• **Work to be completed**: Write out again, in full, the lines starting at the one containing "Screen dimensions: 1176x1029" and ending at the last line below, moving each answer coordinate by -136. Leave the pictures out.

• **Items from a dataset**:
>> begin

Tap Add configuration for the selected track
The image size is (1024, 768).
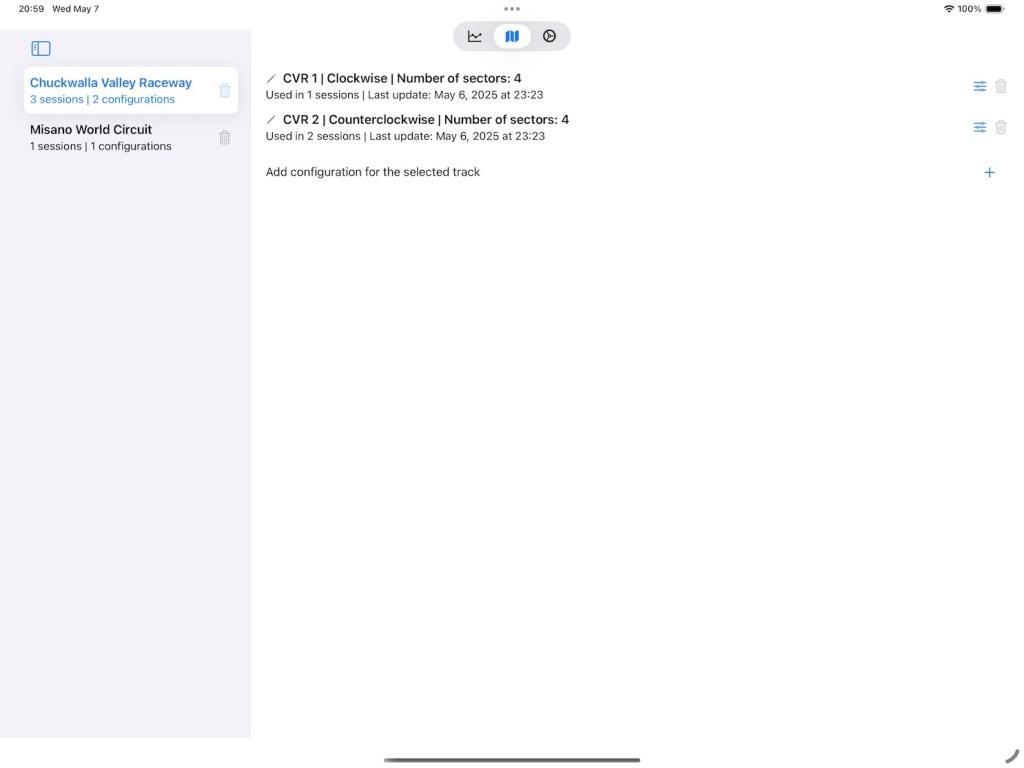click(373, 172)
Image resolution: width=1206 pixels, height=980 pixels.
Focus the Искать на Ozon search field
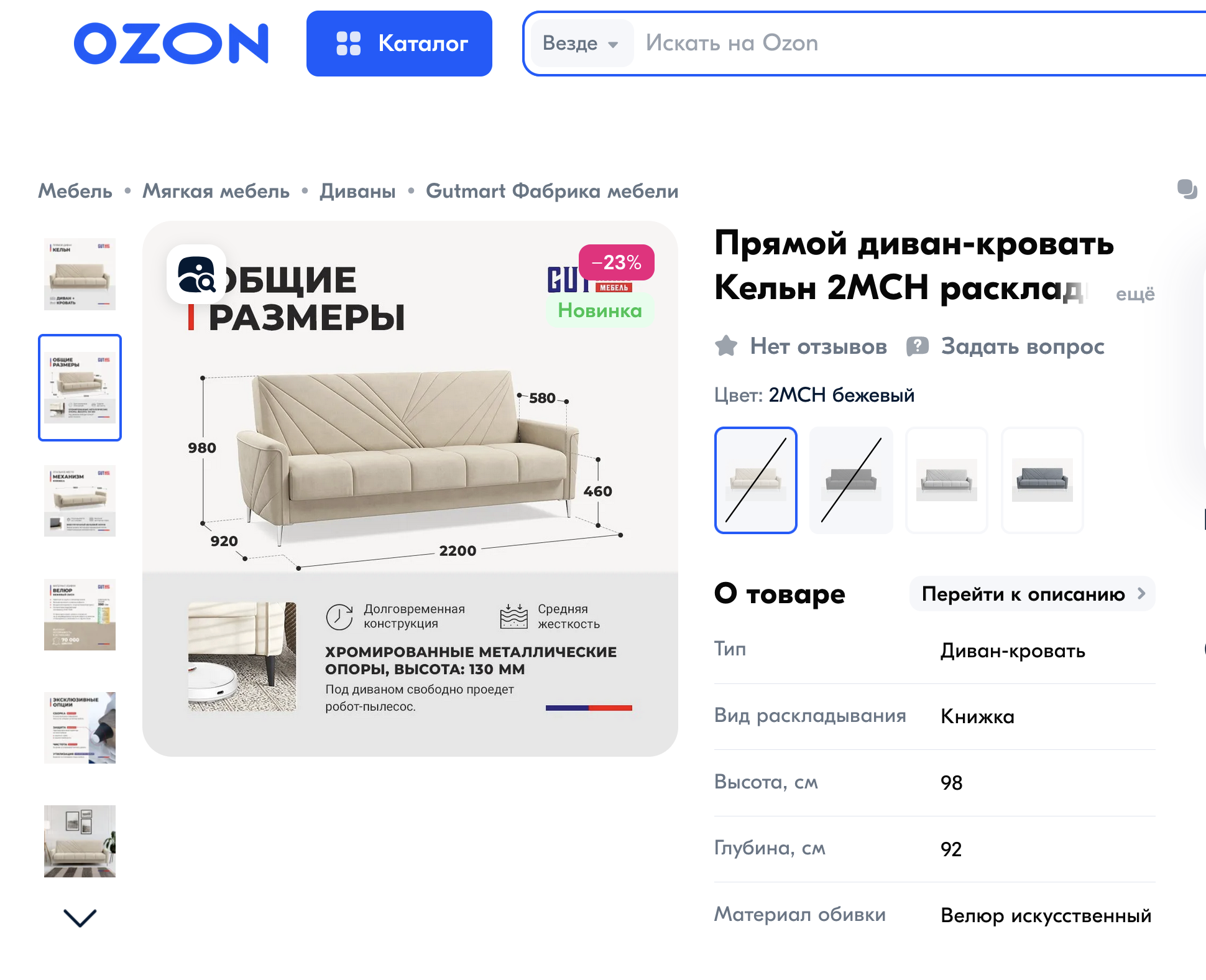pos(920,43)
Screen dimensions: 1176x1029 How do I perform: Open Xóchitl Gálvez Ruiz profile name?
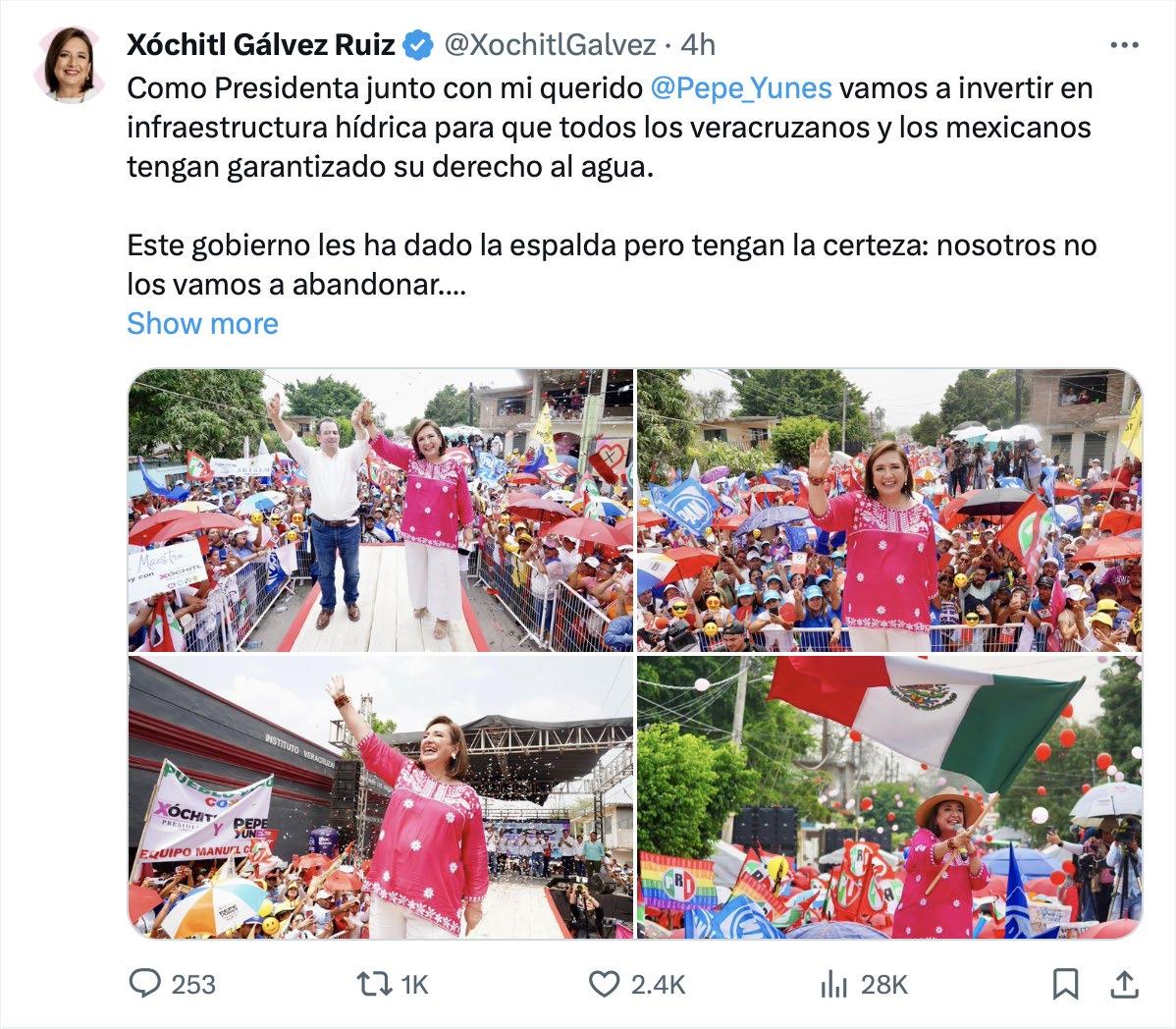coord(261,45)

>> end

• **Answer to the task**:
Screen dimensions: 1176x1029 How do I perform: Open Xóchitl Gálvez Ruiz profile name?
coord(125,-91)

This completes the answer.